*課題一覧*:
• 1. 朔也と母親のVFをめぐる文章の一文「朔也の後悔は理解できる。」を英語に訳しなさい。
• 2. 朔也と母親のVFをめぐる文章を、最後の文に続けて書き進めなさい。

時代は現在より少し先、30年後くらいの話。

主人公の朔也は、事故死した母親が生前「自由死」を望んでいたことを拒否し
続けていた。
結局、自分が海外に出張中、母親は墜落してきたドローンに驚き、側溝に落ち
命を落としてしまう。
自分が自由死を受け入れていれば、母親は自分に看取られながら希望する
死を迎えることが出来たのに・・・・


朔也の後悔は理解できる。けれど、それは仕方ない。朔也が苦しむ姿は痛々しい。

そして母親のVFを300万円で作って貰う。
母親の過去の資料を製作者側に渡し、それらから母親の人格を生前と近い物に
作製してあるという。
VFが間違った言い回しなどをしたときは訂正してあげれば次回からは
それを学習した言い方に変えて段々と本来の母親に近づくのだと。


けれど、所詮、本当の母とは違う。
当たり前のことだけれど・・・。


朔也は、生前、母親が親しくしていた人に接触し、母親の本心を探ることの方に
力を入れる。


朔也は、優しいし、理性的で、良い人だと思う。

(スクリーンショットとページの位置指定データ)
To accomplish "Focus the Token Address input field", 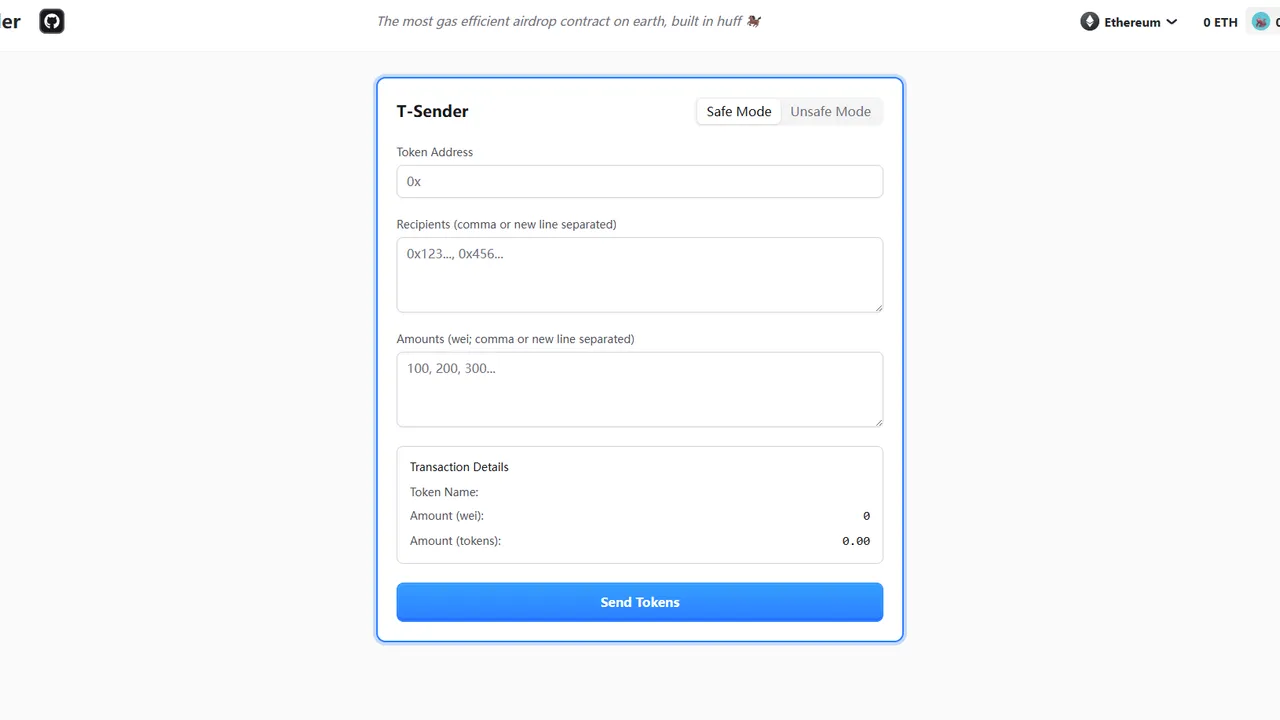I will pos(639,181).
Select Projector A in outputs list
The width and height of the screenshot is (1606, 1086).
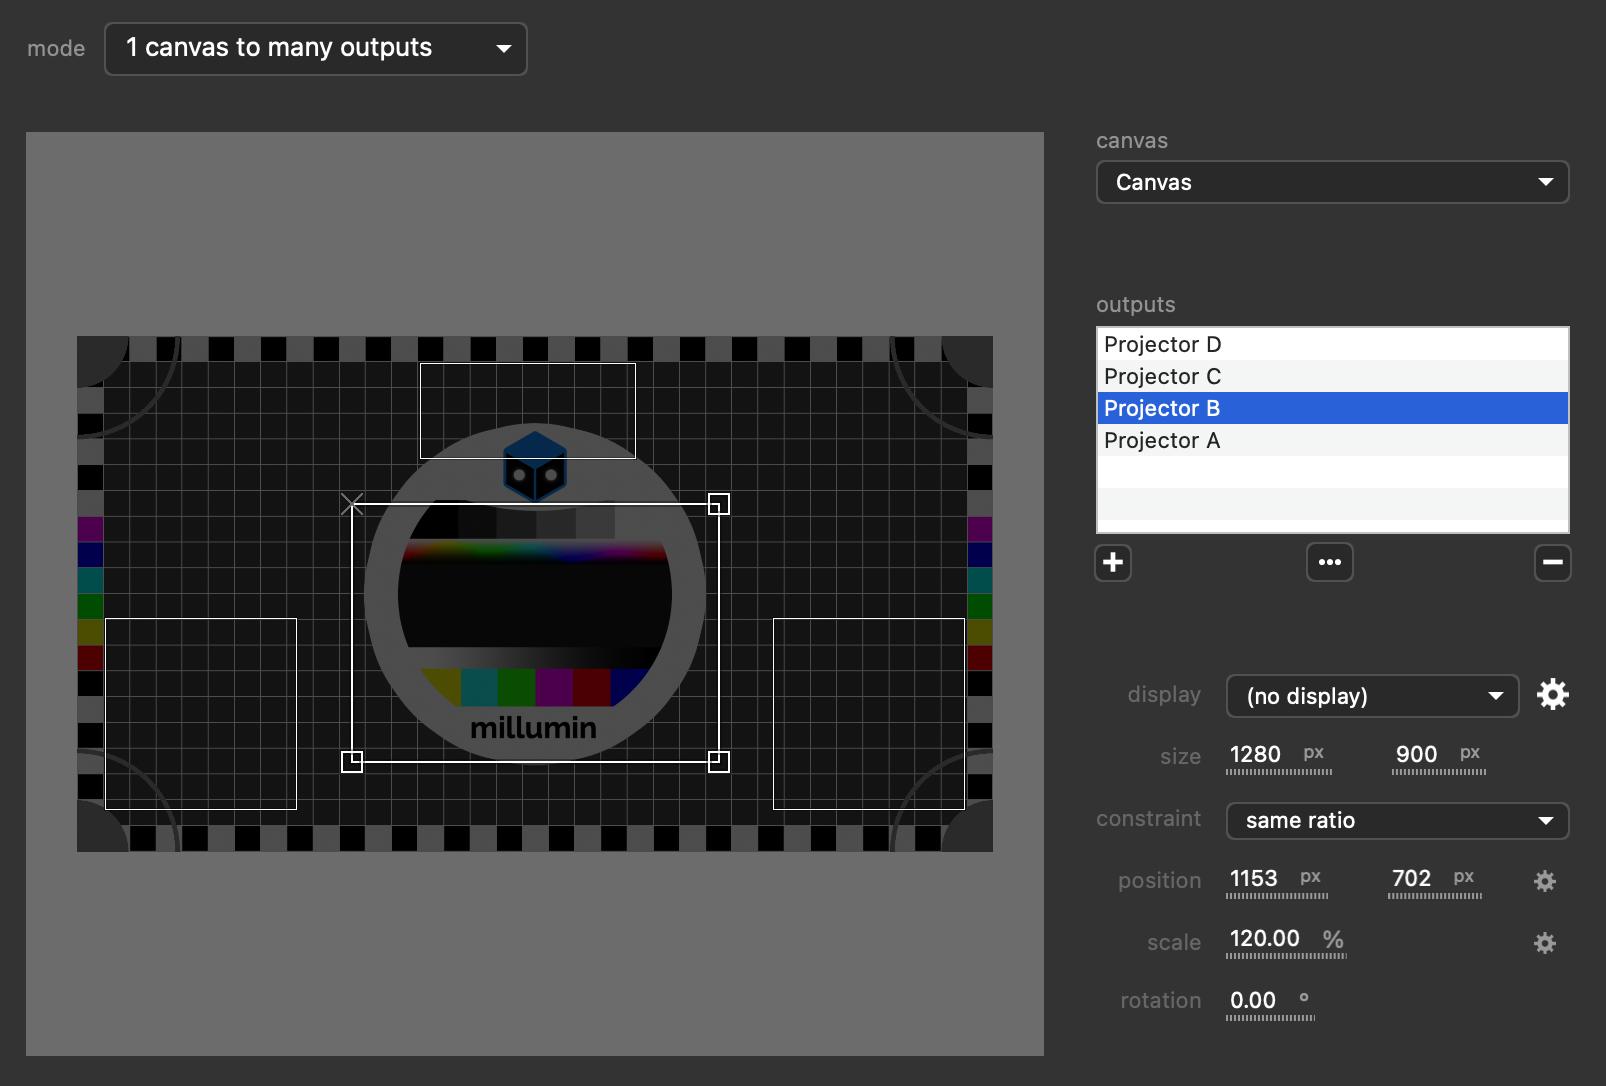click(x=1332, y=441)
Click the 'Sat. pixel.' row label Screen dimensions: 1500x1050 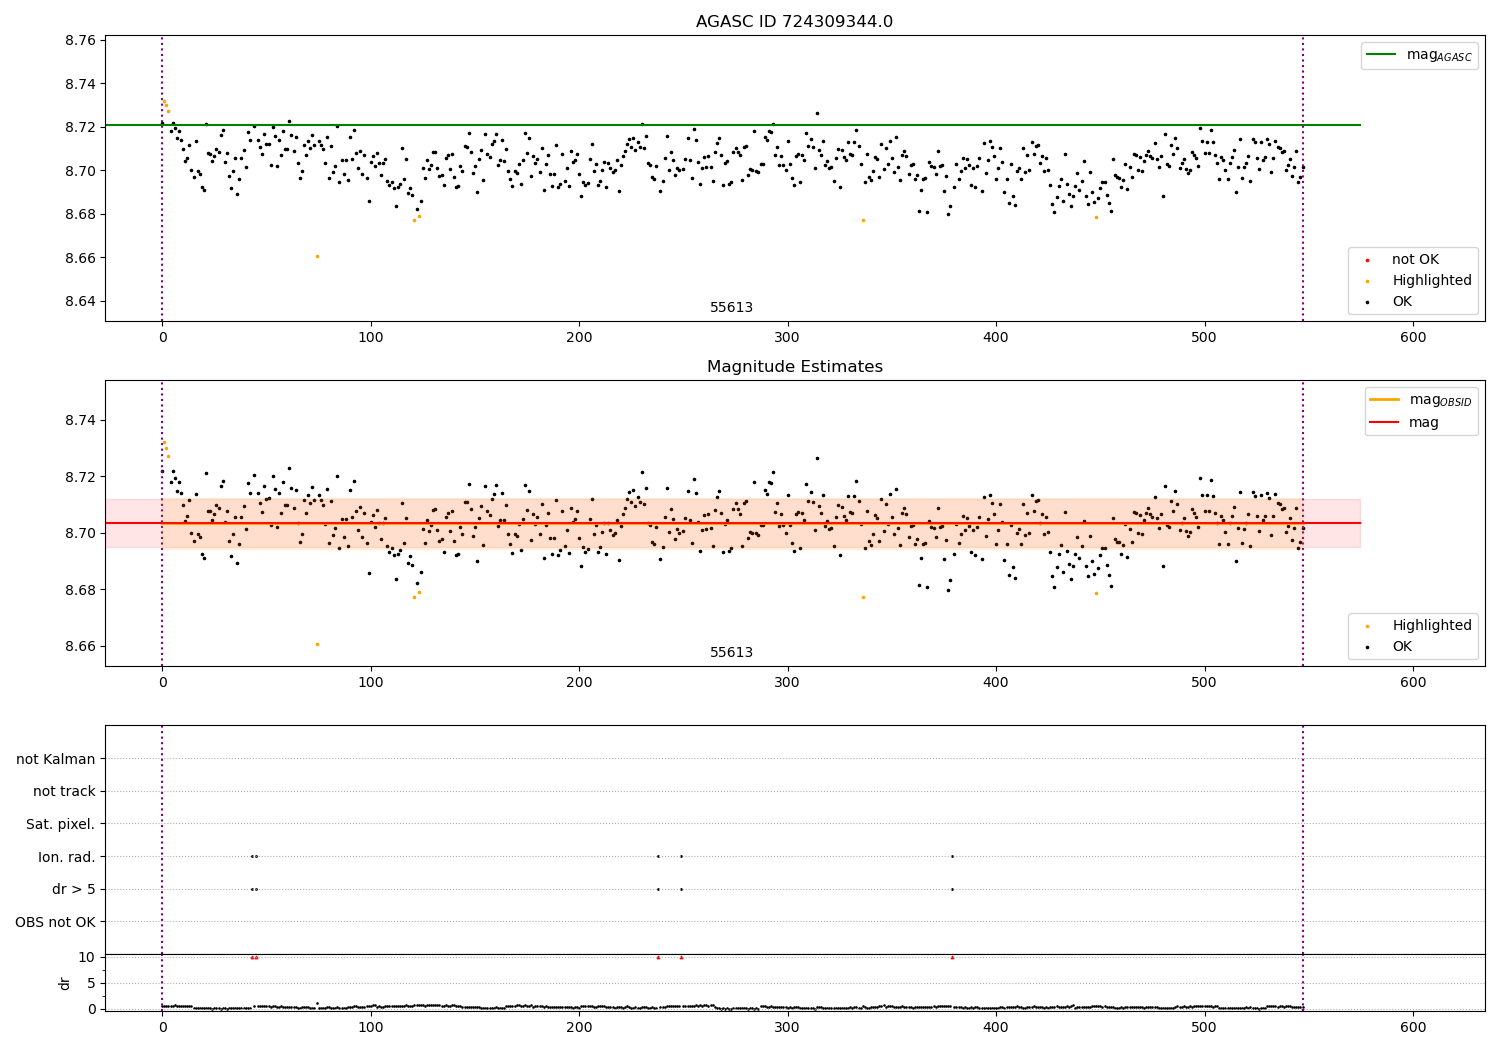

*課題の解答*:
• 1. Sakuya's regret is understandable.

• 2.
彼のことを好ましく思う人たちが周りには増えていく。
その人たちとの関わりの中で、少しずつ母親の本心を知りたいと
思っていた彼の心が変わっていく気がした。


本心なんて、わからないでいいじゃない。
案外、実際の母親が前に居てもうまく表現できないものじゃないかな?


SFの要素もあったけれど、そこには近い将来こんな世の中に実際なるのかも。
と思えるリアルさがあった。
格差社会とか、外国人労働者の話とかの問題も絡んでいて、
盛りだくさんのものが巧くまとまっていたと思う。


そして読みやすかった。
面白かった。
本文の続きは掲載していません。